Carbon Capture and Storage (CCS) has been identified as an essential part of the lowest-cost path toward reaching the goals of the Paris Agreement. In Europe, an accelerated pace of CCS development indicates that a CO2 transport and storage system could be established by 2030. However, we know little about how the public views the market for transport and storage of CO2 currently under development in Europe. In early 2023, we conducted an experimental comparative survey to study public opinions on cross-border CO2 trade for storage in Denmark, Germany, the Netherlands, Norway and the UK.
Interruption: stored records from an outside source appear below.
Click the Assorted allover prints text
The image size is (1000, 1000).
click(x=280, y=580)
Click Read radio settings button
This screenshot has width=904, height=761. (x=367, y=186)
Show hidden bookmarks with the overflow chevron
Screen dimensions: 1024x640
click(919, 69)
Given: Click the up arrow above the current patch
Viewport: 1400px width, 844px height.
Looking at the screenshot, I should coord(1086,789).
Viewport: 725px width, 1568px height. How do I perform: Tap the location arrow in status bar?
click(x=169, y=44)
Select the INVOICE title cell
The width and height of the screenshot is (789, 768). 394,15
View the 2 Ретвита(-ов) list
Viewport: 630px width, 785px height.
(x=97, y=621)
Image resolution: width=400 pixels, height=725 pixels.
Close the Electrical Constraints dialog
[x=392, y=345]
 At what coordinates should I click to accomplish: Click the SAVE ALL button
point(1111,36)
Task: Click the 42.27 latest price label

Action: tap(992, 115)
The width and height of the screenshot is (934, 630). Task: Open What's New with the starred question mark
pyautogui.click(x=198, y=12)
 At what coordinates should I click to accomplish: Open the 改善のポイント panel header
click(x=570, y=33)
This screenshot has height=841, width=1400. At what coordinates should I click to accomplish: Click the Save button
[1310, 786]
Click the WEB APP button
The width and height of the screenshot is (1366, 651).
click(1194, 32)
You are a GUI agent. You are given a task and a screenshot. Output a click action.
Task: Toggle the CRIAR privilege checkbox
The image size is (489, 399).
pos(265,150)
The share of respondents that perceive CCS as somewhat positive or very positive varies considerably between the countries; we find the highest share in Denmark (69%), followed by the UK (68%), Norway (67%), the Netherlands (57%) and the lowest share in Germany (49%). Especially concerns about environmental risks and costs lead to more negative views, while perceptions of job creation and economic opportunities lead to more positive evaluations.
The experimental results show that importing CO2 for storage is among the least preferred options in all countries, while the storage of CO2 that has been captured in the own country is the most preferred option; the gap in the share of positive evaluations is substantial and amounts to up to 20 percentage points in the UK. Respondents who feel that countries are responsible for reducing national greenhouse gas emissions and storing their own captured CO2 drive the pattern of a more positive evaluation of a domestic CCS value chain and a more negative evaluation of importing CO2.